◆ **GIVEN PASSAGE**:
________________________
Tag: transportation

  • The Toll No One Charges but Everyone Pays

    When you drive on a busy road, you always pay a price. The real question is how you pay it, with money or with time.

    In most of the United States, we have chosen to charge drivers in time. There is no toll for entering a congested road, but during peak hours you might spend an hour commuting when the same trip would take 20 minutes with no traffic. Because there is no monetary cost, the time price people are willing to tolerate rises dramatically, and congestion becomes the norm.

    The problem with using time as the cost is that it creates bad incentives, especially around carpooling.

    Imagine two people traveling from the same neighborhood to the same restaurant across town. They could drive separately or share a car. If traffic makes the trip take an hour either way, there is no time savings from sharing. Each person still loses an hour. Given that, many people will choose separate cars so they can control their own music, podcasts, or comfort. Time-based pricing gives no reward for reducing the number of vehicles on the road.

    Now consider the same trip with congestion pricing. Suppose there is a $10 toll, and as a result traffic flows freely and the trip takes 20 minutes. If the two people drive separately, they pay $20 total. If they share one car, they pay $10 total, or just $5 per person. Suddenly, carpooling has a clear, direct benefit.

    That incentive scales. Larger groups are pushed toward higher-capacity vehicles like buses and trains, where the toll cost per person becomes almost negligible. A $10 toll split among 20 bus riders is just 50 cents each. At that point, the toll barely matters, especially if it is offset by fares.

    Once pooling becomes economically attractive, this also opens the door to entirely new transportation options. Private bus services, pooled taxi services, and on-demand shuttles become much more viable in a congestion-priced world. When the road cost is shared across many riders and travel times are predictable, these services can compete effectively with private cars while offering convenience and flexibility that traditional public transit may not always provide.

    This shift matters because traffic engineers should not be optimizing for the number of cars moved on a road. They should be optimizing for the number of people. Congestion pricing encourages fewer vehicles to carry more people, which reduces traffic and moves everyone faster.

    There are secondary benefits too. Revenue from congestion pricing can fund better public transportation, improving affordability and access. Wealthier drivers can still choose to pay higher tolls to use private cars during rush hour, as long as traffic keeps flowing and high-capacity vehicles are not stuck.

    In fact, if congestion pricing truly eliminates traffic, some dedicated bus lanes may become less necessary. Their primary purpose is to help buses avoid congestion. If congestion disappears for everyone, the system becomes simpler and more flexible, even on roads where bus lanes are not feasible.
________________________
◆ **PROVIDED RECORDS**:
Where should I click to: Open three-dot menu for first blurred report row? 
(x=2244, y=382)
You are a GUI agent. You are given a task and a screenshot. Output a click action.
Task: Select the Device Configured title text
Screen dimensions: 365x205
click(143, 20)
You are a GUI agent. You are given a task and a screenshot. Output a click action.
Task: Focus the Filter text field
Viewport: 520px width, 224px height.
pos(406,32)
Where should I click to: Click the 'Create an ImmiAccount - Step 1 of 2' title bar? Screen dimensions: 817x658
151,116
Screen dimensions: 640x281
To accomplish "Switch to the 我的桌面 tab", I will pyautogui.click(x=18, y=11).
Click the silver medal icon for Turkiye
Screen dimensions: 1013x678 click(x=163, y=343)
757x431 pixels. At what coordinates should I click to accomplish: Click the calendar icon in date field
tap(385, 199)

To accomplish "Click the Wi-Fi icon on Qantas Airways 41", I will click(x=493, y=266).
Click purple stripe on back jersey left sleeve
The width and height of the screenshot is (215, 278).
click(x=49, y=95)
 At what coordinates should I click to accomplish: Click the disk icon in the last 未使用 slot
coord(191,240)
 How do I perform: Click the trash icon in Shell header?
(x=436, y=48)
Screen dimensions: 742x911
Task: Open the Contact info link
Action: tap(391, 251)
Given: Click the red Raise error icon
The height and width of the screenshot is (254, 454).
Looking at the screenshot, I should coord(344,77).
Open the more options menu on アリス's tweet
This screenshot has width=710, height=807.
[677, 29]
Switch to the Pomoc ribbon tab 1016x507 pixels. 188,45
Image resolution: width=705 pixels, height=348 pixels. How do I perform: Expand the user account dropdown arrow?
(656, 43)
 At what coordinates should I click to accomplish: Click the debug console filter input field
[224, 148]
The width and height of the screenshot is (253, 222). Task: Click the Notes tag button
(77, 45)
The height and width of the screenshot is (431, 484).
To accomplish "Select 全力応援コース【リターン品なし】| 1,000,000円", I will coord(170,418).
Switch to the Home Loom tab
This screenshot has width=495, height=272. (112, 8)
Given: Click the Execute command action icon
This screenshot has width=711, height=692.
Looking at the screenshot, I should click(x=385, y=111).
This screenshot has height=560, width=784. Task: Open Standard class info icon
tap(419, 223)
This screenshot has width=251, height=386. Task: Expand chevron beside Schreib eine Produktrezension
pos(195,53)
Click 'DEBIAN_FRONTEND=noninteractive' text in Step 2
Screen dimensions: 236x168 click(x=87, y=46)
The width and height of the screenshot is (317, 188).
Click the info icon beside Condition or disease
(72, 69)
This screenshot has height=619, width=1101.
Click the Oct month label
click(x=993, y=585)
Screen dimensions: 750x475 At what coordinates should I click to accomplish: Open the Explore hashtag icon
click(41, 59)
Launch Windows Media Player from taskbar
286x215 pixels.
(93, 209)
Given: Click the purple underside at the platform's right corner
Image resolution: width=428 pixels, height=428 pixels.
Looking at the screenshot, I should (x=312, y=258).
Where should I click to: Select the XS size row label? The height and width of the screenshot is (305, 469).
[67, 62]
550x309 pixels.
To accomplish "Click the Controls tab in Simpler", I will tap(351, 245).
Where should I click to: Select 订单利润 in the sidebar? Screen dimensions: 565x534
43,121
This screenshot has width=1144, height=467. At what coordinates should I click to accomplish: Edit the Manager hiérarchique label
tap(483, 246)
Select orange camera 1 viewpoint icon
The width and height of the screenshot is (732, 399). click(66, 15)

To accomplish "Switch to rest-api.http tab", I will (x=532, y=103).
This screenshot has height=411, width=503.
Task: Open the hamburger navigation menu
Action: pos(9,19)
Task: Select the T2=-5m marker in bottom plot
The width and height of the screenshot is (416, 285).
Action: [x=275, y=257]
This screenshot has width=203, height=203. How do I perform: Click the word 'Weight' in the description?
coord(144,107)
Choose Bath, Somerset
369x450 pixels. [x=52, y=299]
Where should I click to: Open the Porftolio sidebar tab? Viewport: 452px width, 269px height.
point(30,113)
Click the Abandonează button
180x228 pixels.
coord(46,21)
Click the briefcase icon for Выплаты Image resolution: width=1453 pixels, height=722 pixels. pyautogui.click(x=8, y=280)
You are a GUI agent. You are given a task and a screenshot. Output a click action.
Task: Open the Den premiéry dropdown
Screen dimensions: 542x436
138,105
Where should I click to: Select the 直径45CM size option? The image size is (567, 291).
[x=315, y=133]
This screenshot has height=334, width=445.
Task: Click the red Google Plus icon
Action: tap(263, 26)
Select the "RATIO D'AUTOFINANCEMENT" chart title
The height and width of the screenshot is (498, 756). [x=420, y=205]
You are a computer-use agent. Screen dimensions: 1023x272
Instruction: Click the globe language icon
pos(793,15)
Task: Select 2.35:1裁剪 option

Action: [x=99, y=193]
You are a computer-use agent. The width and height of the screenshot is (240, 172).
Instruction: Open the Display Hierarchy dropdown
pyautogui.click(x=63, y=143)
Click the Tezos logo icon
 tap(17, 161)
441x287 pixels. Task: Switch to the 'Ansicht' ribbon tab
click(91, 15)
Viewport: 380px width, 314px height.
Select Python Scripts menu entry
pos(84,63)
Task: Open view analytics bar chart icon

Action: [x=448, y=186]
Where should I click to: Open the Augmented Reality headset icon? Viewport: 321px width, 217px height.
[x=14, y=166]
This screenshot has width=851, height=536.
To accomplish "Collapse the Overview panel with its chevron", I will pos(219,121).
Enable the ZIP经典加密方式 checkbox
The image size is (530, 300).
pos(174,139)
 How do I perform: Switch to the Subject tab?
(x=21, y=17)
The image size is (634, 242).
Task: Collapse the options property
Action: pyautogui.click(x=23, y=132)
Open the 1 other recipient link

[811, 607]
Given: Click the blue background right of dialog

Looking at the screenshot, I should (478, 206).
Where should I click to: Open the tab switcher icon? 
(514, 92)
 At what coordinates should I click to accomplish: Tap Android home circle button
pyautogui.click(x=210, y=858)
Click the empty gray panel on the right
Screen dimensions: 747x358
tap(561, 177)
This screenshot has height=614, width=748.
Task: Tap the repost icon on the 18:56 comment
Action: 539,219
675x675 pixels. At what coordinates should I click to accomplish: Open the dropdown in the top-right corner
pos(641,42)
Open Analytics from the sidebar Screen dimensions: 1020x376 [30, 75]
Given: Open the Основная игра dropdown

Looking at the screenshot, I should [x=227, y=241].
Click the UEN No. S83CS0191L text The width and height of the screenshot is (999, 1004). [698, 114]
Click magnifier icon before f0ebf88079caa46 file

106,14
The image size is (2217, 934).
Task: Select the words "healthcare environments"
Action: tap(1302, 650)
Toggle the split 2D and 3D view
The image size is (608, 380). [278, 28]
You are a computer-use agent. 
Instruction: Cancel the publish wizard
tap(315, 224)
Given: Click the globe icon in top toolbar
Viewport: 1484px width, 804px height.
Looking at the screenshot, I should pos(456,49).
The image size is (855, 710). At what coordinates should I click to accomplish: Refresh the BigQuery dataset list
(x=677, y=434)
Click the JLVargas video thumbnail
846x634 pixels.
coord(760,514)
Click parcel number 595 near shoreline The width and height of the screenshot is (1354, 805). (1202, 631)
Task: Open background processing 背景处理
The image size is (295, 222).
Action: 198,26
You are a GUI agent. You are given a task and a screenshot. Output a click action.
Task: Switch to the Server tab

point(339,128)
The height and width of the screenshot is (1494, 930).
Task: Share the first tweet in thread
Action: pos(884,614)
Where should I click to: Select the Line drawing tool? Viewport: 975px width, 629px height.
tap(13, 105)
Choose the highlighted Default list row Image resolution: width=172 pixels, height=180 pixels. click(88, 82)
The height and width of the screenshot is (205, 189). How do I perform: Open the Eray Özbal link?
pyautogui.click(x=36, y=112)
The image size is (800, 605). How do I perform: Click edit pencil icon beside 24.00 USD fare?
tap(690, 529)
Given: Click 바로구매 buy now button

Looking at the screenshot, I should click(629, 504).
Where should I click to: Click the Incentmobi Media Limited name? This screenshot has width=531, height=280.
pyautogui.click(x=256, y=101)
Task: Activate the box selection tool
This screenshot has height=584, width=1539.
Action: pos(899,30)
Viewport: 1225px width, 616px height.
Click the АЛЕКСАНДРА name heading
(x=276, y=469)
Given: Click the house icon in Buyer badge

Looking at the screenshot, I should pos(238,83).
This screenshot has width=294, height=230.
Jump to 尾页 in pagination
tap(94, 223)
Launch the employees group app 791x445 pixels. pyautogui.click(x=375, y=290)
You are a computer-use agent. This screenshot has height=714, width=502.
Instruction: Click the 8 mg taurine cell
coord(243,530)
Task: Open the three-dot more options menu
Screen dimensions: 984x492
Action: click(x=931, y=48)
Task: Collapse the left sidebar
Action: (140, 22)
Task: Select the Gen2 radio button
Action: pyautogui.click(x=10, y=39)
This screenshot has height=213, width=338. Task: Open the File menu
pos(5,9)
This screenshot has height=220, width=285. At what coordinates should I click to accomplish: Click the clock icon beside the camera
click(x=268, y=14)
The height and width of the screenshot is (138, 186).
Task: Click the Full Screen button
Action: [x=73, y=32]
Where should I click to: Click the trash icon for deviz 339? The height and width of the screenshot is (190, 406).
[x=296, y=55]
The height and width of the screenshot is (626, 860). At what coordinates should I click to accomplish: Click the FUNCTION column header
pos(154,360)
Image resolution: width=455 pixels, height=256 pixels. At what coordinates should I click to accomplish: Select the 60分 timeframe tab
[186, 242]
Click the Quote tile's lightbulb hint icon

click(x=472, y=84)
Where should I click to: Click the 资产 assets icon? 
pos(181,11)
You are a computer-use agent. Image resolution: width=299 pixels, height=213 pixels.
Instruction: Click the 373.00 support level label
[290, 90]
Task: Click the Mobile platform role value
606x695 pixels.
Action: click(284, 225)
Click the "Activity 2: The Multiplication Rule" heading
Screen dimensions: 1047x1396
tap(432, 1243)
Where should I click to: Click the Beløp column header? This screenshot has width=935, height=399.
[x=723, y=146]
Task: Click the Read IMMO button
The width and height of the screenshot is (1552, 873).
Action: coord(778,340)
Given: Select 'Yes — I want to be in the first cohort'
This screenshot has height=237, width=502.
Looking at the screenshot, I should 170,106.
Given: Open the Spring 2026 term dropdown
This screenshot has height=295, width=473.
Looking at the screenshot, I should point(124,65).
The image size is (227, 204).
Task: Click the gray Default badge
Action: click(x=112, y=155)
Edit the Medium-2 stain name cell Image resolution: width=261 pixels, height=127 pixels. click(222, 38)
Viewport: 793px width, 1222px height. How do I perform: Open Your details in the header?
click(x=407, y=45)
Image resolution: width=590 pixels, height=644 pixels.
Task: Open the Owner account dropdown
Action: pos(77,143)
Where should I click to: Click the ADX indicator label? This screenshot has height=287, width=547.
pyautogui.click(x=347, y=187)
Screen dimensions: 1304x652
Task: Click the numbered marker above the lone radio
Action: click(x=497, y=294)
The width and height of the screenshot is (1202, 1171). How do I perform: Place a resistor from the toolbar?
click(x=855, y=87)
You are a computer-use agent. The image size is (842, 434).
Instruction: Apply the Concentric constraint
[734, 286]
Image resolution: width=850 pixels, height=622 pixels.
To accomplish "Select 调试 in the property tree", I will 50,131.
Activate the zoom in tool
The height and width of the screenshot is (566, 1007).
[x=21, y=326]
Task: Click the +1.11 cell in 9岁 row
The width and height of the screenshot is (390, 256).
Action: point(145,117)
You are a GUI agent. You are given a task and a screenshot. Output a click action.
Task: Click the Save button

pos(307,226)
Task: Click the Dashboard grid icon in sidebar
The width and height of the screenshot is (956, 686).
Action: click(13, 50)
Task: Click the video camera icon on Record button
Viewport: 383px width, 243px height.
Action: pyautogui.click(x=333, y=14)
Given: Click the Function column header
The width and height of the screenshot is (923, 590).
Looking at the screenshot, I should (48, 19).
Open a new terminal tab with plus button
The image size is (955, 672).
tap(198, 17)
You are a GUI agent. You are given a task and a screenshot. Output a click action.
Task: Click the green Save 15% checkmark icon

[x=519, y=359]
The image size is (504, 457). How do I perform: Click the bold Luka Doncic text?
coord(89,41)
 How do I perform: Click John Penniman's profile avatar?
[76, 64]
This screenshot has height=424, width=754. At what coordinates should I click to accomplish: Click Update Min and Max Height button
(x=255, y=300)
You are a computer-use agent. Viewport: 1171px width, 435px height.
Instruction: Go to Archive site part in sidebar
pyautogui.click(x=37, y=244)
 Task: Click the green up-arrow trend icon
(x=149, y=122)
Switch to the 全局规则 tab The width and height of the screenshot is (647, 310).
________________________
◆ **WHAT YOU WILL DO**: Using the congestion pricing article, explain in one to three sentences why charging drivers in time gives two people making the same trip no reason to share a car. Please rely only on the congestion pricing article when answering, and set the records aside.

◆ **RESPONSE FOR THIS EXERCISE**: When traffic makes the trip take an hour either way, sharing a car saves no time, and each person still loses an hour. So many people choose separate cars to control their own music, podcasts, or comfort, since time-based pricing gives no reward for putting fewer vehicles on the road.